Says Yevhen Marchuk, Ph.D. (Law), General of the Army of Ukraine, director, Institute for Security Problems: “This forum is unique and the necessity of holding it was caused by a number of circumstances. There is a dynamic process of transforming the European and world security space.
The change of the Ukrainian political leadership, the proclamation of a new political course with regard to European and Euro-Atlantic integration so far remains to be unequivocally assessed by experts. Add here Ukraine’s so-called non-bloc status that leaves lots of questions unanswered, including the implementation of this status and the problems that give rise to these challenges to the national security of Ukraine.
“Our forum involves leading experts, politicians, and members of parliament — people versed in the subject, but most importantly people who do not represent those in power. We chose non-standard points for our agenda. I hope that our discussion will be open and straightforward, even if touching on certain sensitive issues. Above all, I hope that this discussion will be useful. It may result in producing recipes and recommendations, which, I hope, will be an alternative.
“Whether they will be implemented or even taken into account [by the government] will depend on a number of factors — above all, on the performance of the experts tasked with the figuring out of this problem. I’m saying that Ukraine hasn’t faced such serious security challenges for a long time now — I’m saying this as a man who has dealt with Ukrainian national security problems for so many years, on both the theoretical and practical levels, who has been involved in the signing of numerous agreements and the working out of the national security bill.”
According to Marchuk, the most serious challenges included central and local authorities’ inadequate performance or inactivity: “I’m not saying that it exists, but nor am I saying that it doesn’t exist.” Among other problems are the freedom of speech and the Crimea issue — fortunately, not topping today’s agenda the way it did back in the 1990s. Marchuk says Ukraine’s international milieu should also be taken into consideration: “We mustn’t forget that over 50 foreign military maneuvers, involving more than 200,000 officers and men, have been carried out in the vicinity of Ukraine in the past couple of years.”

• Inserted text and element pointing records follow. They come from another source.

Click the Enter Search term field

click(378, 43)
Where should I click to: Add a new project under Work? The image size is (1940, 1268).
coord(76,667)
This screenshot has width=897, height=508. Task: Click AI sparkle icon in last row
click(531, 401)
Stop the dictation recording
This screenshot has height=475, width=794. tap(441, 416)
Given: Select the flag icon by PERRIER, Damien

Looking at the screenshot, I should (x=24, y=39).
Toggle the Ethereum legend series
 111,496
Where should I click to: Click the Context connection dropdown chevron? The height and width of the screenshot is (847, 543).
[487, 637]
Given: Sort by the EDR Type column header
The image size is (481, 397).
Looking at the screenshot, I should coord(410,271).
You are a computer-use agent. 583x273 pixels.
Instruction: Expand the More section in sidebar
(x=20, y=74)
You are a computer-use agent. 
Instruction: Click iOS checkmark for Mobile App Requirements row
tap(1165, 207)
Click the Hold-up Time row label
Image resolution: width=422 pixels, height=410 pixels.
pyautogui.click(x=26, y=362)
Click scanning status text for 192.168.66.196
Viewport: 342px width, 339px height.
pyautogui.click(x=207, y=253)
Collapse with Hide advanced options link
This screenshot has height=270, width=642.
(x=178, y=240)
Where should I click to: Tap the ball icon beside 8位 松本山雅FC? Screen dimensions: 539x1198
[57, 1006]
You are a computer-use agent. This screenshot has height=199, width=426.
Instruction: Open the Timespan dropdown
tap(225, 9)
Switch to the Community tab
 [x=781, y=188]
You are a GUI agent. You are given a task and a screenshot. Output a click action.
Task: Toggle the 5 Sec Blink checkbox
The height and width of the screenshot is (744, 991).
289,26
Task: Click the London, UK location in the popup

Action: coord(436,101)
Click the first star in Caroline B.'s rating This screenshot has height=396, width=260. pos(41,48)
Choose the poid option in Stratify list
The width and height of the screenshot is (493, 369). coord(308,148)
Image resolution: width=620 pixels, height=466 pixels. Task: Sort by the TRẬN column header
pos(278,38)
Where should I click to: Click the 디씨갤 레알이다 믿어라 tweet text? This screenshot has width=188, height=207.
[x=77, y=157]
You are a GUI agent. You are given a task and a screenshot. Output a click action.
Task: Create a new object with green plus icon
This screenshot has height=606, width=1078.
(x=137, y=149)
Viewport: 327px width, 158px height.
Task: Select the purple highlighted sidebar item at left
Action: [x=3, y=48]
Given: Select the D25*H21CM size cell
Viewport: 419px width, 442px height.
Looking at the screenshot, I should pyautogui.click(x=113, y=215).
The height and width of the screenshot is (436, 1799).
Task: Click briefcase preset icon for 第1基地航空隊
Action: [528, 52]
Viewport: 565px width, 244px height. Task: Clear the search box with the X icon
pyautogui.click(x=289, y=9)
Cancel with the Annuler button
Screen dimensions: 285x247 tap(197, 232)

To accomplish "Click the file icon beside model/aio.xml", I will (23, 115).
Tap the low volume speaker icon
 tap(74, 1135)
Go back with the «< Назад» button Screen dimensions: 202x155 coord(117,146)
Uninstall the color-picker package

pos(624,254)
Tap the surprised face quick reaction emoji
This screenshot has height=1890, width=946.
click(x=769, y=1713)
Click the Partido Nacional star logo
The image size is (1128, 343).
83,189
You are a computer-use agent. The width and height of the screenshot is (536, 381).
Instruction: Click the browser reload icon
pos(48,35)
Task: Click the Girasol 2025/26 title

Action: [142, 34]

Oleksandr Lytvynenko, Ph.D. (Political Science), research director, Council on Foreign and Security Policy, and one of the forum’s organizers, told The Day that this forum is a non-profit public project initiated by people versed in problems relating to security, who do care about Ukraine’s international image or the course it will follow: “We are politically non-affiliated; we aren’t trying to act in accordance with any party program. We welcome various worldviews. We are working to reach our common goal: safe Europe and Ukraine and their sustained development. This Forum is financed by various interested domestic businesses. We haven’t received anything from the central budget.”
This forum will last for two days. The points on the agenda will include “European Security: A view from Kyiv” (presenter Yevhen Marchuk). The European security system will be presented by Li Feng Li (Beijing), Janusz Onyszkewicz (Warsaw), and Fyodor Shelov-Kovedyaev (Moscow). Other reports will be delivered by scholars from the UK, Romania, Kazakhstan, Austria, US, and Ukraine on the opportunities and hazards in the political development of Central and Eastern Europe, security threats stemming from ineffective governmental institutions, military-political aspects, and energy security.
This conference will produce expert recommendations to the OSCE countries regarding security guarantees in Central and Eastern Europe.
“We are planning to turn this security forum into a regular event. We will try to hold it in Lviv, although we have also been received offers from Donetsk and Simferopol,” Marchuk told The Day.